Tuesday, 23 June 2015

The Instability Of The Global Game Of Central Bank Chicken | Zero Hedge

The Instability Of The Global Game Of Central Bank Chicken | Zero Hedge



I was at a conference, on deck for a presentation, and I had the chance to listen to the Q&A for the speaker ahead of me.
“Assuming no external shock, how much longer can this bull market run?”
The speaker, not exactly the most sparkling of raconteurs under the best of circumstances, first replied with the obligatory, “well, that’s a very good question”, and then proceeded to give a detailed, bone-dry explication of exactly how long he thought this market would run, the likely level of the S&P 500 top, and a few winning sectors and stock picks for good measure. It all sounded very smart, and I’m sure he was … smart, that is. But boy oh boy, if there were ever a living embodiment of von Neumann’s dictum that being precise is all too often a waste of time, this was it.
Because this wasn’t “a very good question”. It was, in fact, a pretty useless question, the functional equivalent of asking a botanist how big a tree can grow in the absence of storms, droughts, fires, blights, lightning, insects, or whatever. Answer: pretty darn big. Better answer: who cares? You don't need my help with an investment strategy for a paradise scenario, any more than you need my help with an investment strategy for a doomsday scenario. But where we could all use some help is with an investment strategy for the Real World in-between paradise and doomsday. What we all need is a good perspective or vantage point for differentiating between this potential shock and that potential shock, for evaluating what signals to press and what signals to fade.
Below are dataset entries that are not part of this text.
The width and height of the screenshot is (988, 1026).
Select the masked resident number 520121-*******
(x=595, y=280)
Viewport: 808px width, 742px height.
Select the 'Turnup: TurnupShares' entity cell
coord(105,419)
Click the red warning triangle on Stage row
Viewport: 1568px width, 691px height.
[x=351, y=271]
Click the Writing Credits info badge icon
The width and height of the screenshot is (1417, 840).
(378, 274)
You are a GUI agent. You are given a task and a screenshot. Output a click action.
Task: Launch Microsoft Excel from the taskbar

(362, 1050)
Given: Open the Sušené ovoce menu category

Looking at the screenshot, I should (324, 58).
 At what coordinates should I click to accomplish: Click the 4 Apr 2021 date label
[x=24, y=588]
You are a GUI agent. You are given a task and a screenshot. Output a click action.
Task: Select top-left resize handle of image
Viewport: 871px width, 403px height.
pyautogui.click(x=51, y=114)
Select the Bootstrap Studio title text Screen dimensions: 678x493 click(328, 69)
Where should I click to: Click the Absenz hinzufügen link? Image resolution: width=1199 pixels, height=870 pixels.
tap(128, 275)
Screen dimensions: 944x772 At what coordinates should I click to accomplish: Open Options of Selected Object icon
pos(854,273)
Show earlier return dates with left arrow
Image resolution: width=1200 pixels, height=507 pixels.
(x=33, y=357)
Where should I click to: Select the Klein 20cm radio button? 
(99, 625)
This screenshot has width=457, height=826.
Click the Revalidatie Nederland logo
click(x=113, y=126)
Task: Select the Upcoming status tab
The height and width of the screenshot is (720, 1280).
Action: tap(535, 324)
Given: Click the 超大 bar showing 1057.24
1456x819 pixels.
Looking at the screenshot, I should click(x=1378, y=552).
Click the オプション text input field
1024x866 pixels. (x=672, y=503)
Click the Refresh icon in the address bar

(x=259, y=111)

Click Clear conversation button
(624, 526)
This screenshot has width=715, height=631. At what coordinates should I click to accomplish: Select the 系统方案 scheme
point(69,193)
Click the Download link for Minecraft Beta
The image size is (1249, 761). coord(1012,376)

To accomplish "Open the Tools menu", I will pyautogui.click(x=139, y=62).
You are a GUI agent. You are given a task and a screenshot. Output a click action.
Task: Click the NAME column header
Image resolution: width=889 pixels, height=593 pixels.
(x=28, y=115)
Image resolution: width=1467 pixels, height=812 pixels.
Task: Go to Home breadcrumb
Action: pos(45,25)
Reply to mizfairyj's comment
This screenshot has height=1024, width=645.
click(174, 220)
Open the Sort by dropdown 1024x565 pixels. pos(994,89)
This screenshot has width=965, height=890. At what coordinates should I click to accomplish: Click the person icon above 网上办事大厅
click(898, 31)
It’s not a matter of predicting shocks, but rather a matter of reacting to incipient shocks smartly and strategically, of knowing, in the immortal words of Kenny Rogers, when to hold ‘em and when to fold ‘em. Now that’s a good question, and it’s one that Epsilon Theory is well suited to take on.
There’s a specific sort of instability in the world today – a game theoretic instability – which means that it has an identifiable pattern and rhythm you can understand in order to improve your investment strategy. It’s the instability of the game of Chicken, and once you start looking for it, you will see it everywhere here in the Golden Age of the Central Banker. Greece vs. the Troika? Chicken. Western sanctions on Russia over the Ukraine? Chicken. OPEC vs. US energy producers? Chicken. ECB vs. the Swiss National Bank? Chicken. Fed monetary policy communications to markets? Chicken. Abenomics? Chicken. US policy towards China? Chicken. ISIS vs. the world? Chicken.